Search code examples
pythoniterable-unpacking

Unpacking SequenceMatcher loop results


What is the best way to unpack SequenceMatcher loop results in Python so that values can be easily accessed and processed?

from difflib import *

orig = "1234567890"

commented = "123435456353453578901343154"

diff = SequenceMatcher(None, orig, commented)

match_id = []
for block in diff.get_matching_blocks():
    match_id.append(block)

print(match_id)

String integers represent Chinese Characters.

The current iteration code stores match results in a list like this:

match_id
[Match(a=0, b=0, size=4), Match(a=4, b=7, size=2), Match(a=6, b=16, size=4), Match(a=10, b=27, size=0)]

I'd eventually like to mark out the comments with "{{" and "}}" like so:

"1234{{354}}56{{3534535}}7890{{1343154}}"

Which means, I am interested in unpacking the above SequenceMatcher results and do some calculations on specific b and size values to yield this sequence:

rslt = [[0+4,7],[7+2,16],[16+4,27]]

which is a repetition of [b[i]+size[i],b[i+1]].


Solution

  • 1. Unpacking SequenceMatcher results to yield a sequence

    You can unzip match_id and then use a list comprehension with your expression.

    a, b, size = zip(*match_id)
    # a    = (0, 4,  6, 10)
    # b    = (0, 7, 16, 27)
    # size = (4, 2,  4,  0)
    
    rslt = [[b[i] + size[i], b[i+1]] for i in range(len(match_id)-1)]
    # rslt = [[4, 7], [9, 16], [20, 27]]
    

    Reference for zip, a Python built-in function: https://docs.python.org/3/library/functions.html#zip

    2. Marking out the comments with "{{" and "}}"

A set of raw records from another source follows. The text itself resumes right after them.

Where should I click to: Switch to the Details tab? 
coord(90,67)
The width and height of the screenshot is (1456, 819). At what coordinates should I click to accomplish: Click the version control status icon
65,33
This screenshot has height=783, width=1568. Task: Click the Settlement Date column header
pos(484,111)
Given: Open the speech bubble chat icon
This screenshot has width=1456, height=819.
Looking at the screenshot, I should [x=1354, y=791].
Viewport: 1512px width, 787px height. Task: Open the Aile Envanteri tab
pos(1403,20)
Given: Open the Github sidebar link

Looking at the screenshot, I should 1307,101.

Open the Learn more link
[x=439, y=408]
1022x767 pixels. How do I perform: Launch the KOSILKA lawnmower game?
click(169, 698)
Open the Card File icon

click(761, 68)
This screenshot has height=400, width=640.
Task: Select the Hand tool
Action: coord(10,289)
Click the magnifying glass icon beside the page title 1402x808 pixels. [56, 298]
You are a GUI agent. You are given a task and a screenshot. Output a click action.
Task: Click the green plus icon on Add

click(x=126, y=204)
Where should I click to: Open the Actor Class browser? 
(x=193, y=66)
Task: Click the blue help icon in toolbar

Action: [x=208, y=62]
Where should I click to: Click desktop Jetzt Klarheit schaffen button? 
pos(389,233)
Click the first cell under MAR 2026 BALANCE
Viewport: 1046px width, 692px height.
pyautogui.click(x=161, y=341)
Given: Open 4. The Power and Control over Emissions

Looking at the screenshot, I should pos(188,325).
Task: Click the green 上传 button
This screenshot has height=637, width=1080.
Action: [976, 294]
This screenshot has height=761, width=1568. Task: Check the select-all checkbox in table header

    You can loop through rslt and then nicely append the match-so-far and mark out the comments.

    rslt_str = ""
    prev_end = 0
    
    for start, end in rslt:
        rslt_str += commented[prev_end:start]
        if start != end:
            rslt_str += "{{%s}}" % commented[start:end]
        prev_end = end
    # rslt_str = "1234{{354}}56{{3534535}}7890{{1343154}}"